Deliver Us from Evil (Joey) > Horace Jackson

Deliver Us from Evil (Joey)
regia di Horace Jackson (USA/1977)
recensione a cura di Leonardo Persia

Film tostissimo. Il protagonista Chris Townes è perennemente incazzato. Lo interpreta Danny Martin, tipico eroe/antieroe blaxploitation, quasi sempre con i pettorali esposti, o con camicia aperta davanti, o t-shirt che non ce la fa a coprirlo fino alla schiena. Identificazione dello spettatore nel sex appeal prima ancora che nella rabbia. Appena un attimo prima che partano i titoli di testa, ha fracassato i bellissimi vetri colorati di un set cinematografico dove lavora. E’ stato il tono supponente del boss bianco a infastidirlo, avendogli ordinato di pulire con attenzione i fragili oggetti. Sul rumore dei vetri infranti, e l’ «hey boy» rivoltogli dal superiore che lui ripete meccanicamente come un campionamento ante litteram, partono i titoli e, cambio di scena, l’uomo a contatto con uno psichiatra, nero anche lui. Colori psycho e psichedelici, ammicco delirante. Il ricoverato sghignazza per l’assurda condizione, lo strizzacervelli pure.
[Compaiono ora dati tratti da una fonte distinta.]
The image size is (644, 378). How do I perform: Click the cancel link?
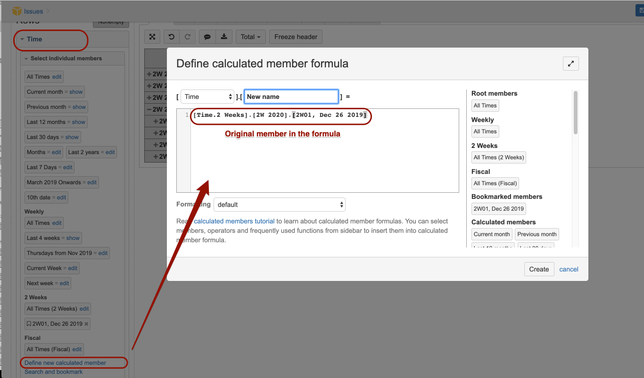click(568, 270)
Black on Black, tema del film del 1975, il cui titolo, Deliver Us from Evil (il liberaci dal male del Pater Noster) allude soprattutto al male tra brothers, neri che non fanno la cosa giusta. «A movie that tells it like it is about blacks. The beautiful blacks. The evil blacks» spiega il trailer. Tutta la verità sui neri buoni (belli) e quelli cattivi. Nero è pure il cop del film, inseguitore di un gruppo di delinquenti, tutti neri tranne uno, che hanno appena massacrato di botte una ragazza debitrice, svegliandola da un sogno divenuto incubo (la locandina del film). Sono dealers che non scherzano, giovanissimi e senza scrupoli. Soprattutto non sanno, a differenza del film, distinguere tra bene e male, come si evince dalla scena in cui il genitore di uno di loro lo schiaffeggia chiendogli perchè. A sua volta l’altro risponde «Perché?, cosa ho fatto? l’importante è far soldi, no?» E dopo scatena un massacro.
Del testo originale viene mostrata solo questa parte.